Vorausmeldung zu NEWS 21/20.5.98

.) Nachrichtenmagazin NEWS erhält Brief von flüchtigem Peter Rosenstingl aus Brasilien.

.) Rosenstingl legt Geständnis ab. "Ich wollte meinem Bruder helfen und einen Skandal namens Rosenstingl vermeiden!"

.) Rosenstingl läßt in seinem Brief Politbombe platzen:
"FPÖ-Landeschef Gratzer hat 10 % Provision für die Landtags-Klubkredite bekommen." =

Wien (OTS) - Der flüchtige Ex-FPÖ-Nationalrat Peter Rosenstingl meldet sich in einem in der brasilianischen Stadt Fortaleza aufgebenen Brief persönlich. Der Brief wurde Montag mittag NEWS zugespielt und wird in der morgen Mittwoch erscheinenden Ausgabe veröffentlicht.

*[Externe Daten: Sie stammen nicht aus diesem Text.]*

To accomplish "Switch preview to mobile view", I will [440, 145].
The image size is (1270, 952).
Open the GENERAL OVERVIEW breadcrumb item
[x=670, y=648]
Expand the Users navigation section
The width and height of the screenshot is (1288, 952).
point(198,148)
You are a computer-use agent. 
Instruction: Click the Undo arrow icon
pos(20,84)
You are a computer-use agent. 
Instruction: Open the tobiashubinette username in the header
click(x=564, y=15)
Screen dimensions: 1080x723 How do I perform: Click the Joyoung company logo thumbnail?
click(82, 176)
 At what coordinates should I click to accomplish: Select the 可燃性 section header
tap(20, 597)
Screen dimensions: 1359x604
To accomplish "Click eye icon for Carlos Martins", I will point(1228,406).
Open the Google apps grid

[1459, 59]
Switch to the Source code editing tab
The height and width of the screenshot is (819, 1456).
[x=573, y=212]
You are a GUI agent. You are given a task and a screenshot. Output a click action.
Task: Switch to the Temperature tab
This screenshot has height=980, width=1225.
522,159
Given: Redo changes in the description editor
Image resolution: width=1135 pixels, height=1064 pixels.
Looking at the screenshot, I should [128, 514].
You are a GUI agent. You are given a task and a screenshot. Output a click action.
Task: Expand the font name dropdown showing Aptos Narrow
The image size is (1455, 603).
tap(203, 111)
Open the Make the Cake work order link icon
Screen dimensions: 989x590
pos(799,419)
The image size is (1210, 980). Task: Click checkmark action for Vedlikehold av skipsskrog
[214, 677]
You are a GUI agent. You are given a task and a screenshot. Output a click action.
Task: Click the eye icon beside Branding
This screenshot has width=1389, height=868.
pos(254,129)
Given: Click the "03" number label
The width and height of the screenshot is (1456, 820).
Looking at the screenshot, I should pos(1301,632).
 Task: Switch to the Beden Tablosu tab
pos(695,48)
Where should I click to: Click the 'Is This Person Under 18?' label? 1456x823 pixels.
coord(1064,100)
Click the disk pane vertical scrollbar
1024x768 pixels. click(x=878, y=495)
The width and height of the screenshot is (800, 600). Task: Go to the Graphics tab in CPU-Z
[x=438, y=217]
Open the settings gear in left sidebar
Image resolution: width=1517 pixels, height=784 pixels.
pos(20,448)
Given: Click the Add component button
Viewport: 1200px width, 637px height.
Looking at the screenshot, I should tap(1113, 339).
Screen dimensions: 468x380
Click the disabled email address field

Der mutmaßliche Millionenbetrüger legt in dem auf 15 Seiten handbeschriebenen Schriftstück ein De-facto-Geständnis ab:

o Er hätte die fatalen wirtschaftlichen Transaktionen unternommen, um seinen in wirtschaftlichen Schwierigkeiten befindlichen Bruder Herbert zu retten und "um einen Skandal namens Rosenstingl zu vermeiden".

o Er bechreibt im Detail die zunehmenden Liquiditätsschwierigkeiten seiner Firmen und die beginnende Umfinanzierungsgeschäfte.

o Sein endgültiger Ruin wäre im April unausweichlich geworden, da bereits ausgehandelte Beteiligungsfinanzierungen nicht mehr abzuwarten gewesen wären.

o Rosenstingl betont, er hätte "zu keinem Zeitpunkt jemandem vorsätzlich Schaden zufügen wollen", da er "bis zuletzt an das Zustandekommen der angeblich zugesagten Zwischenfinanzierungen geglaubt hatte."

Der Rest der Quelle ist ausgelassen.